Adhérent à l’UGS en 1956, puis au PSU en 1960, il fut candidat de ce parti aux élections municipales et législatives à Nancy de 1968 à 1973. Proche de Michel Rocard, il adhéra en 1974 comme ce dernier au PS, dont il fut le candidat aux élections législatives en 1988, et aux municipales de 1983 à 1995 inclus, étant ainsi conseiller municipal d’opposition.
François Borella a été fait commandeur des Palmes académiques et officier dans l’Ordre du mérite.

Biographie de Michel de la Fournière (OURS)

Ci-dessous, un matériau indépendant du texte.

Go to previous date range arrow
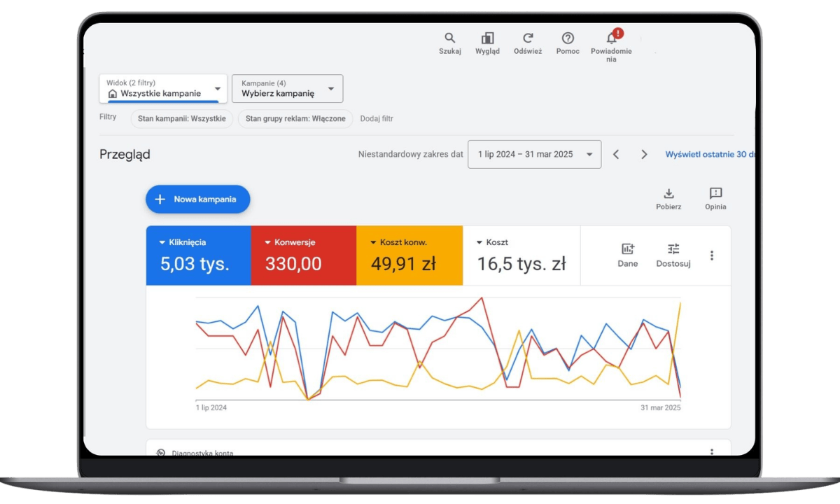The image size is (840, 504). point(616,154)
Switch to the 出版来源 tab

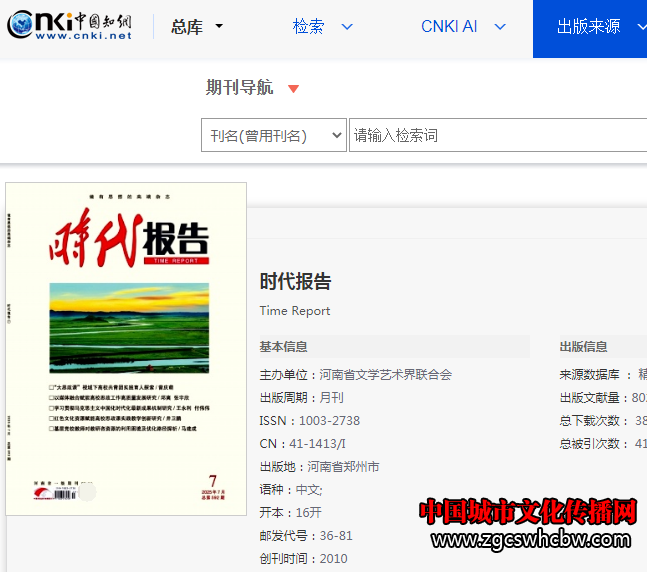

Michel de la Fournière est né à Paris le 6 janvier 1933. Son père meurt à la guerre en 1940. Après des études au lycée Buffon et Louis Le Grand puis à la Sorbonne, il passe l’agrégation d’histoire en 1959. Son engagement militant le conduit très tôt à exercer des responsabilités au sein de la JEC (jeunesse étudiante chrétienne) dont il est responsable national en 1953-1954, et du monde enseignant. En 1956, en pleine guerre d’Algérie, il est élu président de l’UNEF. Il enseigne d’abord au Mans, puis durant 4 ans à Rabat. En 1965, sur sa demande, il est nommé professeur à l’école normale d’instituteurs d’Orléans. Il adhère au PSU dès sa fondation en 1960 où il travail avec Michel Rocard. Il est candidat du PSU aux législatives de 1968, aux cantonales de 1970 (Orléans-Sud) et aux municipales de 1971 à Orléans. Il rejoint le Parti socialiste en 1974 à l’issue des Assises du socialisme. Il devient membre du comité directeur en 1975. En 1981, il entre au cabinet de Jean-Pierre Cot, ministre de la Coopération comme conseiller technique. Après le départ de Jean-Pierre Cot il est chargé de mission auprès du ministre de l’agriculture (1982-1983). Au sein du PS, il assure les fonctions de secrétaire national chargé des Droits de l’homme (1981-1984). Élu conseiller général du Canton Orléans Saint Marc-Argonne en 1982, il siège au conseil municipale d’Orléans à partir de 1983. En 1984, il est nommé conseiller culturel, directeur de la coopération à Alger. En 1986 il est nommé ambassadeur de France en Haïti. La dictature des Duvalier vient de s’achever.
Michel de la Fournière est mort à Orléans le 4 septembre 1988.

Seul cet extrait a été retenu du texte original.